= Killing of Kevin McDaid =

British murder victim

Kevin Brendan McDaid (1960 – 24 May 2009) was a community worker in Coleraine, Northern Ireland who was killed by a mob outside his home on 24 May 2009. The Police Service of Northern Ireland said the attack was sectarian. His wife Evelyn was also attacked, as was a pregnant woman who pleaded with the attackers. Evelyn McDaid subsequently appealed for no retaliation to be taken, pointing out that her husband would not want this and that theirs was a mixed marriage – he was Catholic, she Protestant. Their neighbour Damien Fleming was also attacked and was hospitalised in a coma.

==Investigation==
In June 2009, police told the High Court that they suspected that members of the UDA were involved in the killing, with the judge concluding that there were "sectarian overtones" to the attack.

Ten people have been arrested in connection with his death. A court was told that twenty people received death threats after the murder, half of those threatened being witnesses.

Damien Fleming recovered sufficiently from his injuries to be allowed home, but was attacked again and is considering leaving Coleraine.

§ **SUPPLIED MATERIAL**:
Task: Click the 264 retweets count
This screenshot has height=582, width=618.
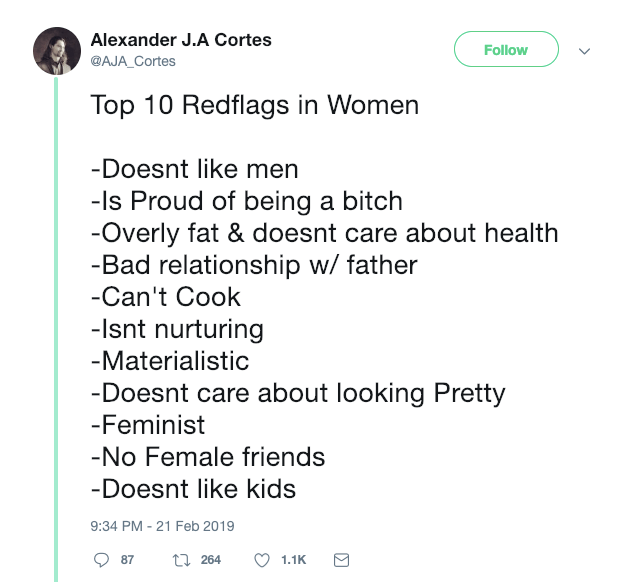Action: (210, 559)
...
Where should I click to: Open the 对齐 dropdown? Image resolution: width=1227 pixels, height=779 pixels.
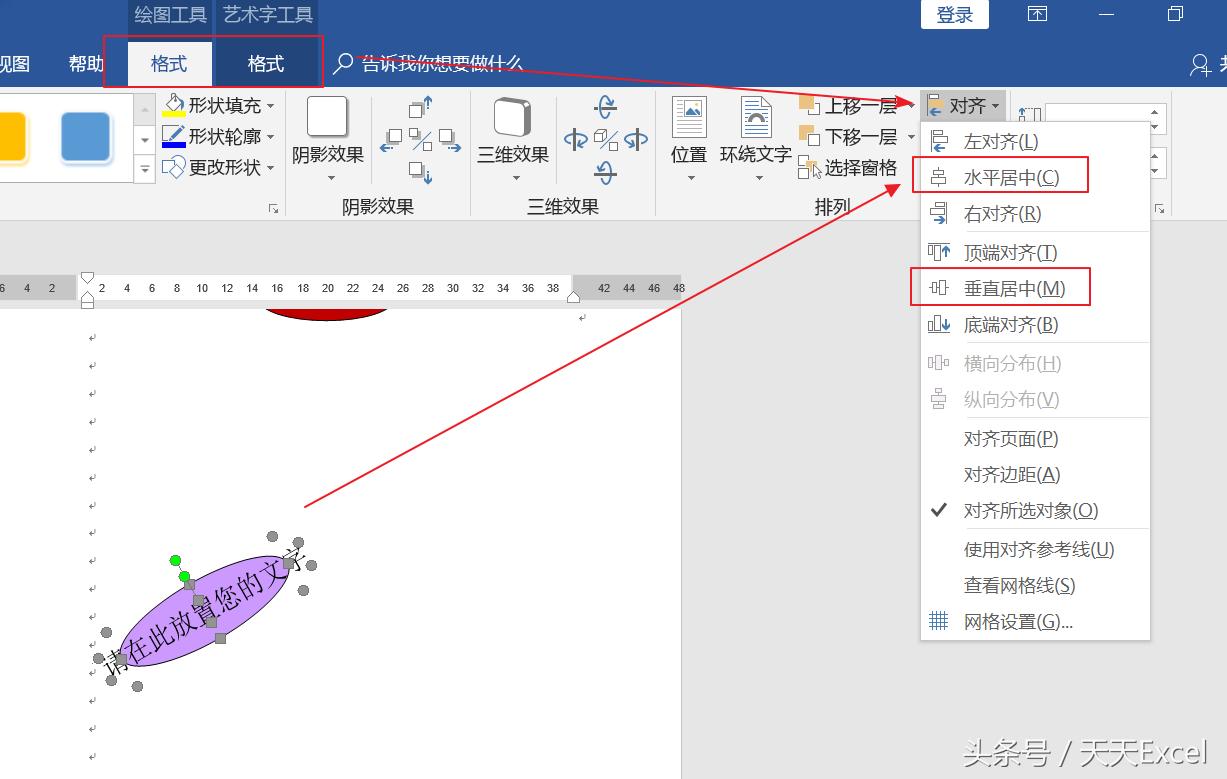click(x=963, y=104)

§ **WHAT YOU SHOULD DO**: Reproduce word for word the part of the article on the killing of Kevin McDaid that begins at the words "Ten people have" and ends after the words "threatened being witnesses.".

§ **ANSWER BOX**:
Ten people have been arrested in connection with his death. A court was told that twenty people received death threats after the murder, half of those threatened being witnesses.